#### Stated task:
Give the lines from the one containing "Where should I" through the end of the lines as a two-column CSV with the columns "request" and "answer". Use one row per request and one quoted field for each value, convert any line breaks to spaces, and omit the pictures.

#### Entries pointing to words and elements:
[Start]

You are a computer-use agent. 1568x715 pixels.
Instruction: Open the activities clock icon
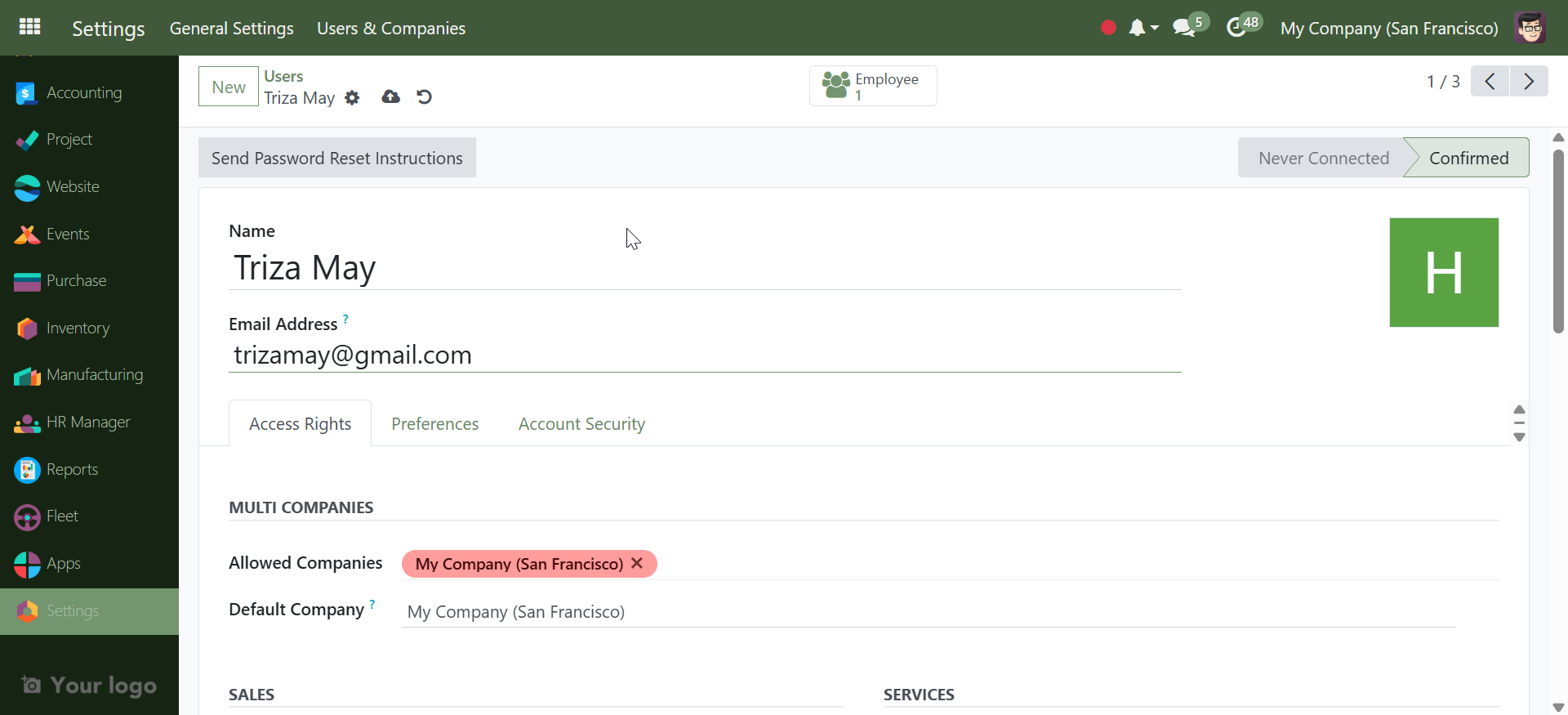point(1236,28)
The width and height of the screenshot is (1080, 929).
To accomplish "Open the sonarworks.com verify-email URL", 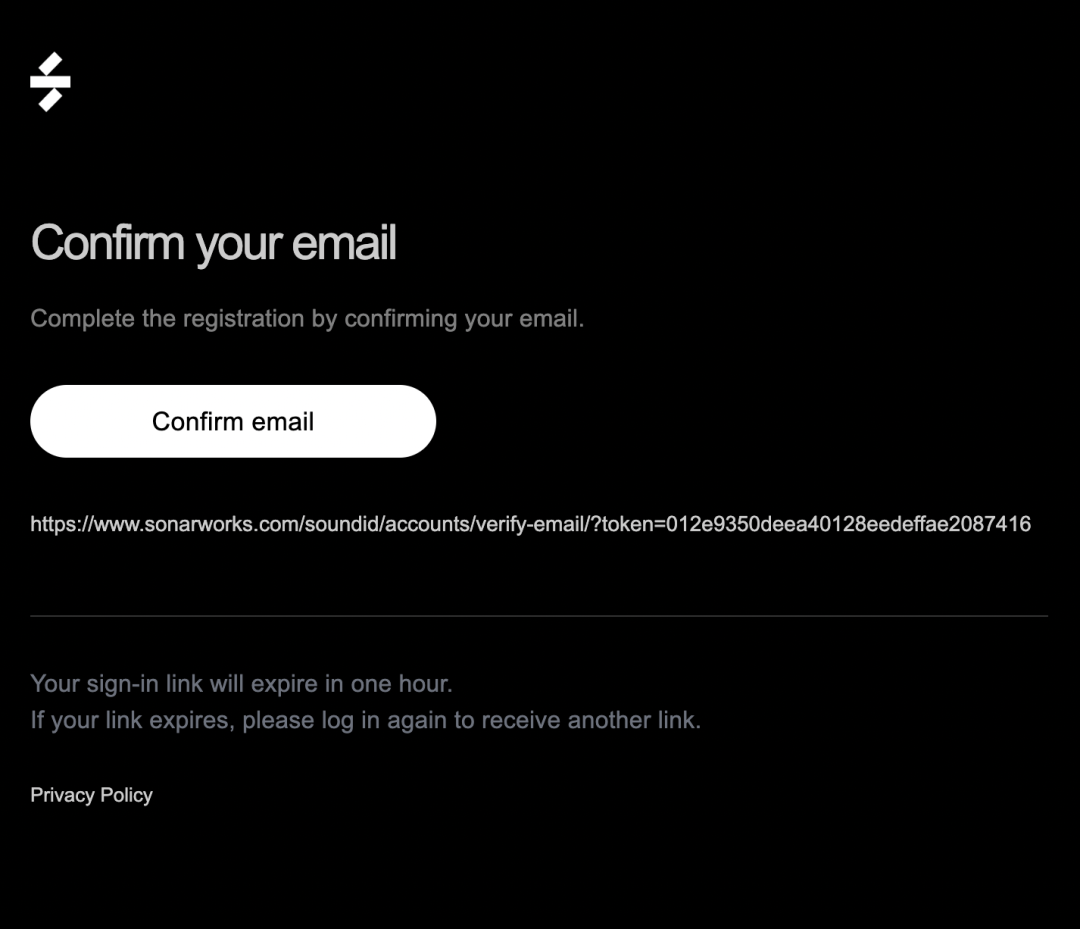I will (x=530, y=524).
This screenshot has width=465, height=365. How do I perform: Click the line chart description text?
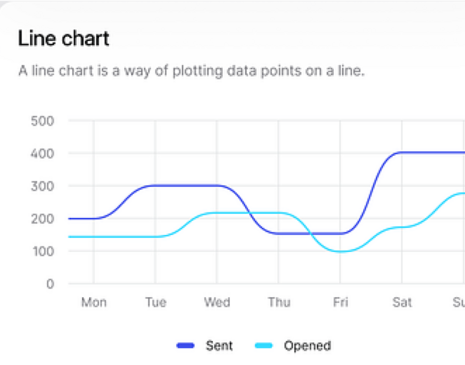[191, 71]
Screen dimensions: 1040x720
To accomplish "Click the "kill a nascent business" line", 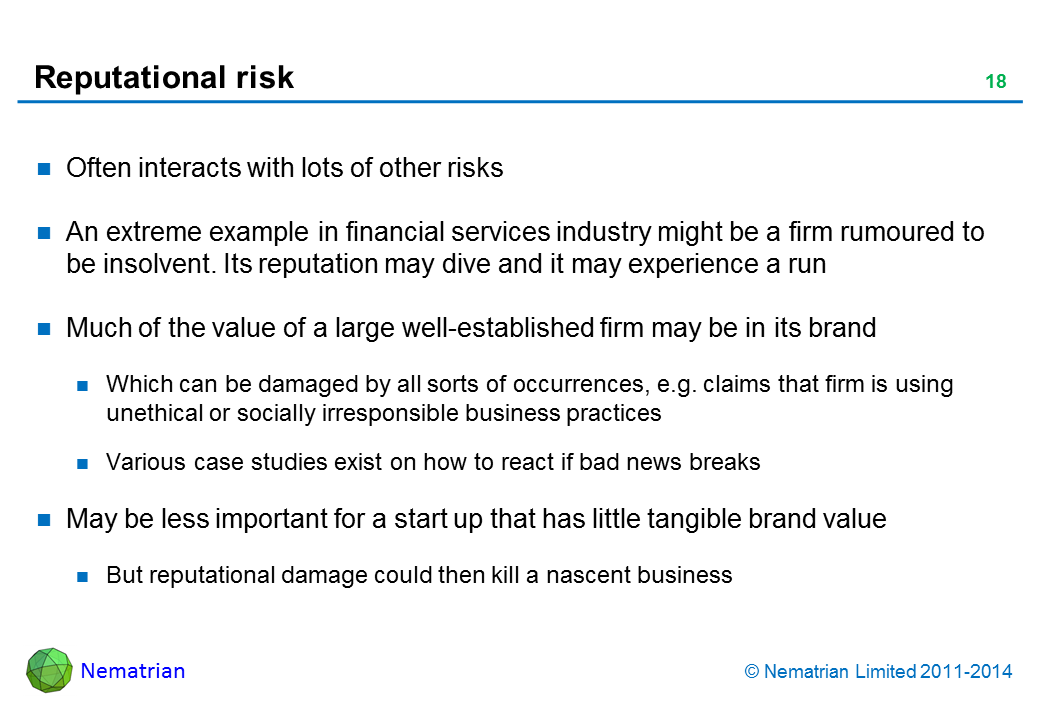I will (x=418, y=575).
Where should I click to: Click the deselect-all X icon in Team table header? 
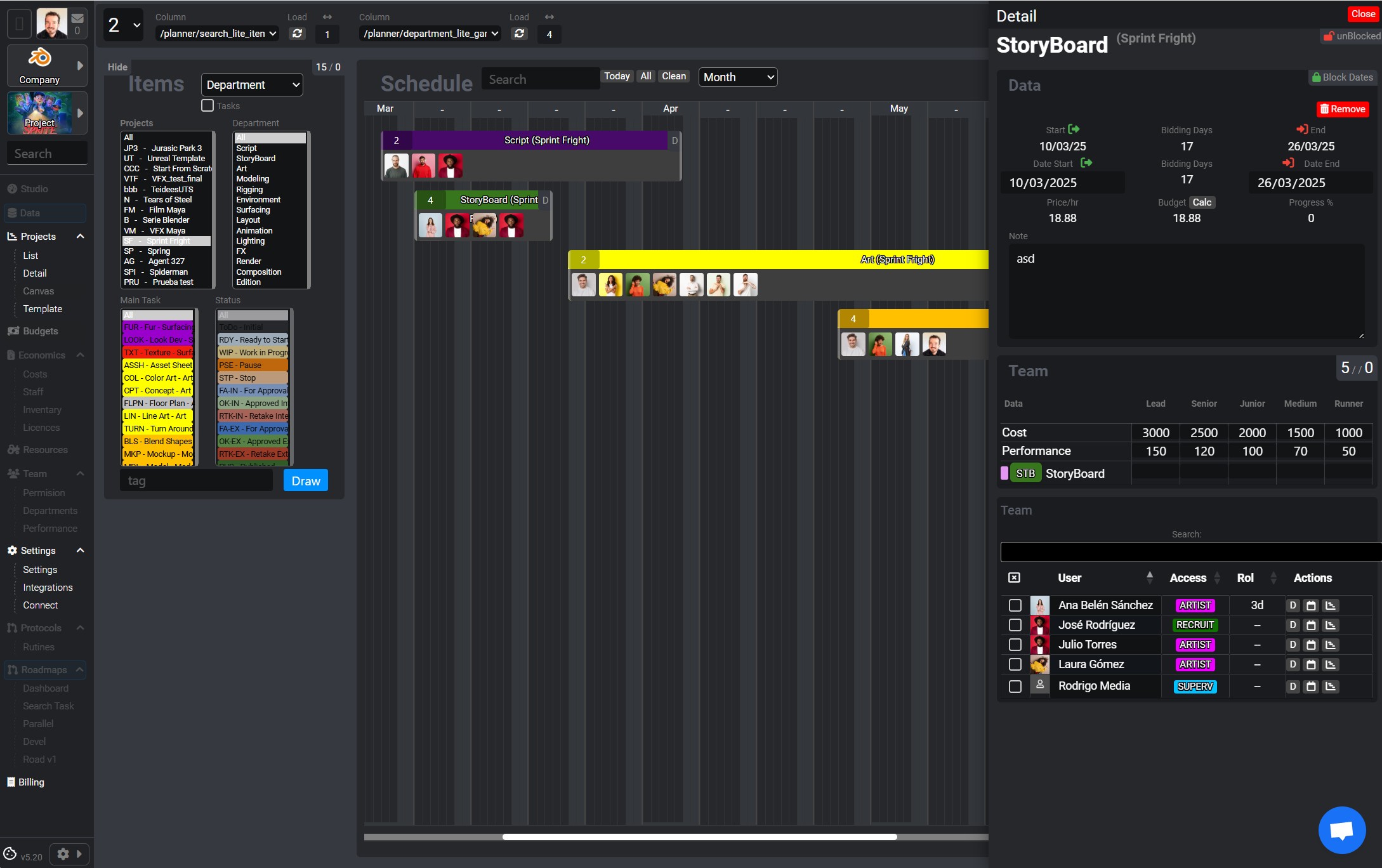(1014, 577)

[End]

#### Result of this task:
request,answer
"Where should I click to: Click the deselect-all X icon in Team table header?","(1014, 577)"